Well you can walk into a Home Depot and buy a used Dolmar/Makita for about $250 and start feeling the power.
I just used mine today and that saw screams through wood.

Theres a small Dolmar/Gravely shop in my area. Barely hangin in there. I get parts there.


----------



## deadmoose

271 repkaced the 279 "Wood Boss". I have one. It has done well for me. Cut probably 25+ cords of firewood with it before getting an MS362. Both have their place. I would like a big saw some day. Not today. My top handle and these two do well for me.


----------



## slowzuki

I won't talk down the mid level saws, the biggest problems with them is how they come apart to be rebuilt, they have cases that aren't as easy to pull apart. For the average homeowner it will never get the hours to need a rebuild.

The pro saws can be rebuilt 2 or 3 times if they haven't been run over by a skidder or whatnot.


----------



## Thorim

When I worked for Davey Tree doing power line clearance we ran Jonsered with 20 inch bars for our ground saws don't remember a model number but the sure were heavy

just about indestructible.. Stihl were the in tree saws again don't remember model numbers as there was different one that we used


----------



## mlappin

I have a Sachs 112 and a 120SI, 112 more of an entry level saw, the 120 is a screamer though.
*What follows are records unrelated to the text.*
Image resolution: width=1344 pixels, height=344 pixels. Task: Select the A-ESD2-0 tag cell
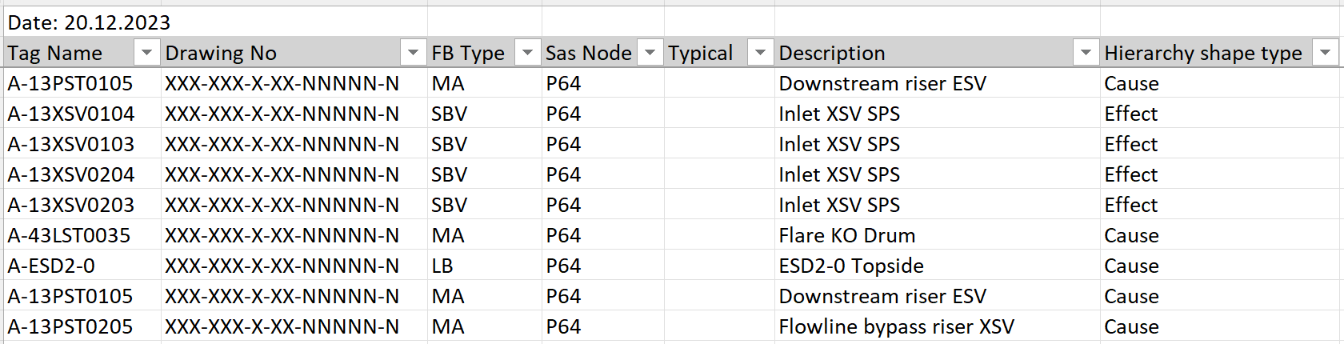(82, 266)
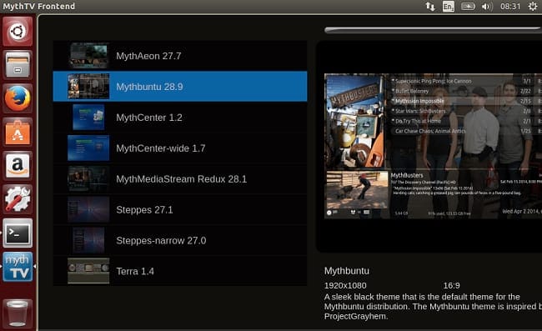Screen dimensions: 542x331
Task: Open the system power gear menu
Action: (533, 6)
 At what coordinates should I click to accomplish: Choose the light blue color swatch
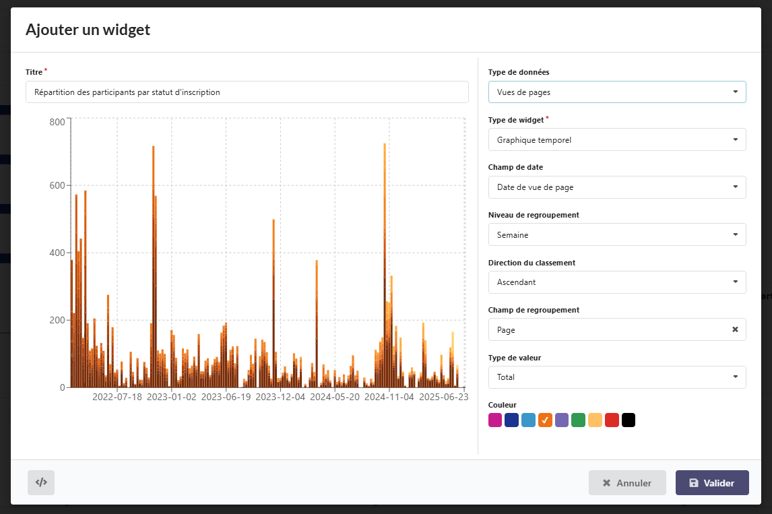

Also have a 023 I traded for two round bales of 1st cutting. Bought a brand new Stihl 362 that just keeps getting stronger with every tank of gas and a Stihl 460 thats a beast. The 112 and 120 have 20" bars which I like, the 023 is a 16" which is great for topping. I don't like the 25" bar that came on the 362, just seems like an odd size, the saw has more than enough power to pull all 25" though, just gonna replace it with a 20" when the 25 wears out. The 460 has a 30" bar on it.


----------



## PaCustomBaler

Brother-in-law has a ms362 that cuts like butter...much faster than my 260 pro.


----------



## cornshucker

Got a Husky 262XP and a 257XP both have given great service. Don't think you can go wrong with Husqvarna or Stihl I have a friend that's in the logging business and loves the Sachs Dolmar, swears by them. From what I have seen I would probably give a slight edge to Stihl but a real good friend and customer is a Husqvarna dealer and service tech so I am pretty much committed to buy Husqvarna products.


----------



## glasswrongsize

Have a 270 Wood Boss. It cuts well for that HP class of saw with a 20" bar. Dad has an 036 and 361 pro. The 270(pretty well) keeps up with the 036 with 20" bar and is lighter. Both the 270 and 036 have .325 pitch chains with 30 deg. angle and a 0 deg. offset. There is night and day difference between the 361 pro and the 270/036. The 361 has a 3/8 pitch (so fewer teeth on a 20 inch bar), but the angle is 25 deg (I sharpen at 23 deg) and a 10 deg offset.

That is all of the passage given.